Heroin's interaction with its opiate receptors triggers a much more intense 
sensation of pleasure than does marijuana -- so intense, indeed, that 
heroin addicts are at a loss to put it into words.

But heroin's withdrawal is far more severe emotionally than marijuana's, 
and unlike the latter, it causes a myriad of physical symptoms including 
shivering and pain. It's not a higher degree of the same response -- it's a 
different response to a different chemical reaction.

All potential benefits of marijuana, such as its ability to increase 
appetite and ease nausea, are also caused by the binding of THC to its 
brain receptors. This is one of the main sources of trouble with developing 
medicinal uses for marijuana: If a single receptor is responsible for all 
actions of the drug, how can we tease apart the good from the bad? One way 
to do this may be to forgo smoked marijuana and find better methods to 
deliver THC -- for example, metered aerosols such as those used in asthma 
- -- which would allow patients to take just enough drug to control their 
symptoms, minimizing unwanted side effects.

This strategy would also avoid inhaling the dangerous mixture of toxic and 
cancer-promoting chemicals present in marijuana smoke.

Another way to offset marijuana's risks may be to take advantage of the 
fact that cannabinoid receptors did not evolve in the human brain to give 
us the opportunity to experience a high. Rather, their original role is to 
combine with a set of THC-like chemicals produced by brain cells, whose 
functions include the control of pain and anxiety.

If we could design chemicals that tweak the levels of these transmitter 
substances in the brain, we might be able to boost their normal effects.

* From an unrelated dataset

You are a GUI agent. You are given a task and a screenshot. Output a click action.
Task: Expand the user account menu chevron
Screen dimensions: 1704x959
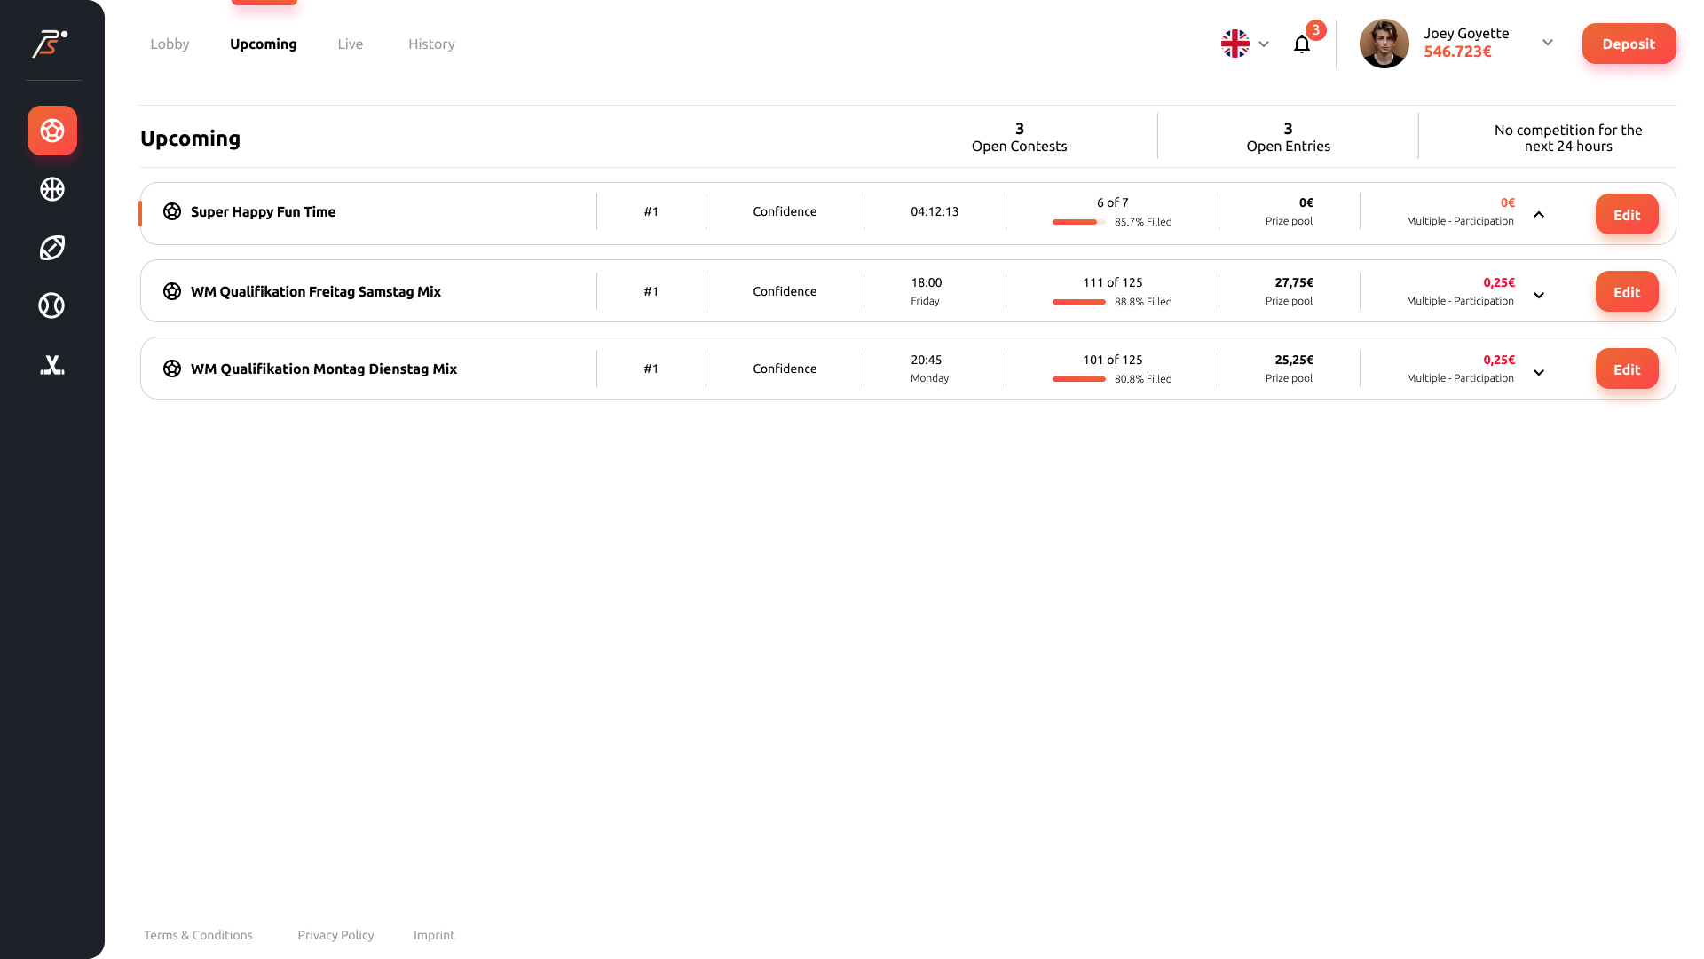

Our lab and others throughout the world are now working in this direction 
with the goal of creating new classes of painkiller, anti-anxiety and 
antidepressant drugs.

Because of THC's Schedule I status, that research sometimes faces extra 
bureaucratic hurdles.

But preventing a few months of paperwork to a scientific project is not the 
main reason the drug and its derivatives should be reclassified to a 
schedule that is in accord with their medical utility. Far more important 
is the goal of having realistic drug laws in this country that penalize 
drug abuse but also encourage medical progress.

Ever since the enactment of the CSA, advocates have been pressing for THC 
to be reclassified. These pleas have gone unheeded so far. Perhaps the 
Supreme Court decision will inspire citizens and medical organizations to 
take a fresh look at the scientific evidence without being blinded by 
prejudice. This evidence suggests that, while marijuana is an addictive 
drug that requires careful monitoring, its active constituents can be 
useful in medicine when appropriately employed.

But it's hard to get this message across: All too often, the voice of 
science and reason is lost in a polarized shouting match.